[Web-SIG] Thread-management middleware components?

Ian Bicking ianb at colorstudy.com
Thu Dec 15 22:10:51 CET 2005


Jim Fulton wrote:
>> Right now all threading and generally concurrency is handled by the 
>> server.  Since it *has* to be handled by the server,
> 
> 
> Why does it have to be handled by the server?

Because most WSGI apps are blocking, so unless you want the server to be 
non-concurrent it has to handle this.  Of course you design a 
non-concurrent WSGI server that *had* to be used with some threading 
middleware.  WSGI doesn't seem like a good fit for that, though.

>  > I'm not sure what
> 
>> the advantage would be to duplicating that functionality? 
> 
> 
> The advantage is that it gives people deploying an application
> more control.  We've recently switched to using WSGI for
> HTTP in Zope.  Our default "out of the box" server of choice
> is Twisted, however, the current thread-management strategy used by
> Twisted's WSGI server doesn't meet out needs.  I could try to get
> Twisted to change it's stragegy, and I probably will, but it would
> be more flexible to be able to plug something in.

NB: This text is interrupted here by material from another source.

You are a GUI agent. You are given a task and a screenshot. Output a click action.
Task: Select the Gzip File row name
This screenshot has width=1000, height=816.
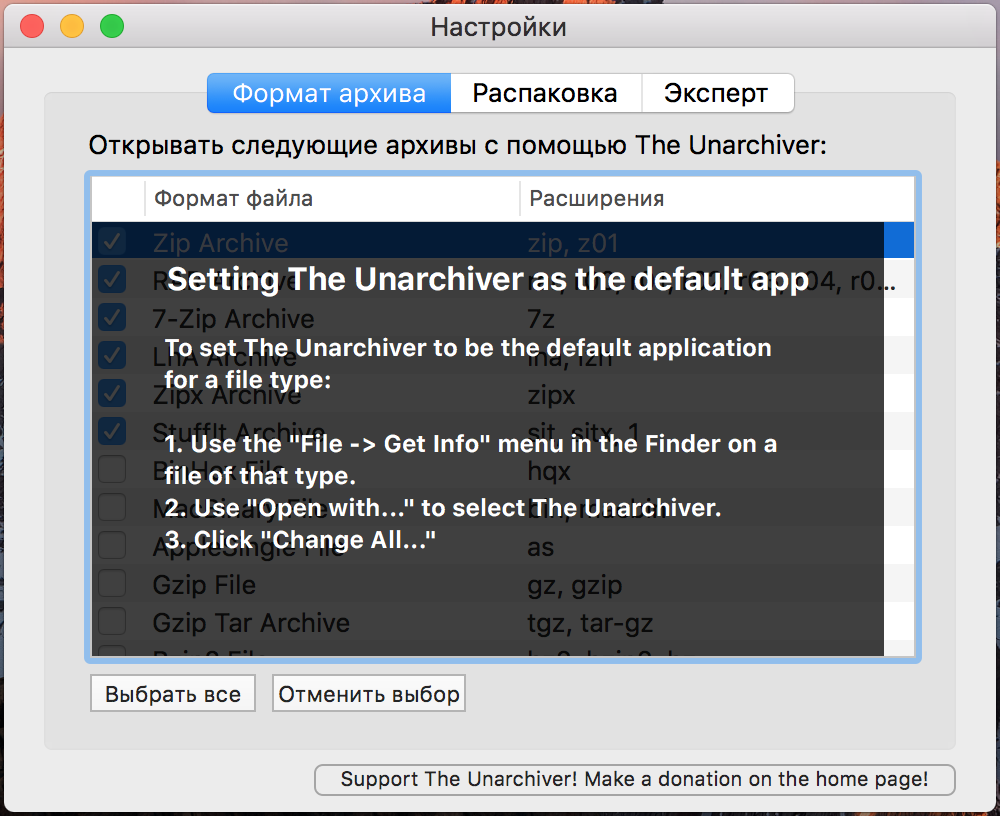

I think in this particular case -- barring direct changes to Twisted -- 
it would make more sense to build on Twisted's non-WSGI asyncronous 
application support, and build a threadpool that calls WSGI from there.

>  > Well,
>> strictly speaking you could have a server with wsgi.threaded and 
>> wsgi.multiprocess both being false, and the server presumably being 
>> asynchronous, but I think that's challenging to fit into the WSGI spec 
>> -- there was some discussion some time ago that dwindled off, and I 
>> don't think there was ever any resolution on handling asynchronous 
>> servers/apps in WSGI.
> 
> 
> We have long experience with combining an asynchronous network server
> with a threaded application server. Asynchronous network servers can
> handle I/O with lots of network clients very efficiently, but only
> if an application doesn't block.  Real applications often take
> significant time to compute results.  A thread-management facility that
> bridges asychronous servers with threaded application can work very well.
> 
> It's possible that my need is specific to using asynchronous servers,
> but I consider working well with asynchronous servers to be a pretty
> important requirement.

I think the server has to be synchronous by the time it calls a WSGI 
app.  There's nothing saying that the WSGI support in Twisted is the 
WSGI support you have to use.

My impression is that it is hard to standardize anything async-related 
because they use slightly different conventions on how to do async 
(e.g., Deferred vs. ad hoc callbacks).  So... whatever standardization 
there is to be done there is probably below WSGI.

>> I don't see a need for a lot of interchangeable thread pools, a 
>> handful at most should do.
> 
> 
> I'm not sure what you mean by this.
> 
> On the one hand, I'd like to be free to choose my own thread-management
> stragegy.  On the other hand, if there are multiple asynchronous servers,
> I don't see why they should each have to maintain their own 
> thread-management
> subsystems if one can be shared among the different servers.

Sure, but if there's only, say, 4 viable strategies and 3 serious async 
servers (are there even that many of either?) then it's easier just to 
figure out how to plug each strategy in on a case-by-case basis, and 
discuss the concrete issues with the server developers.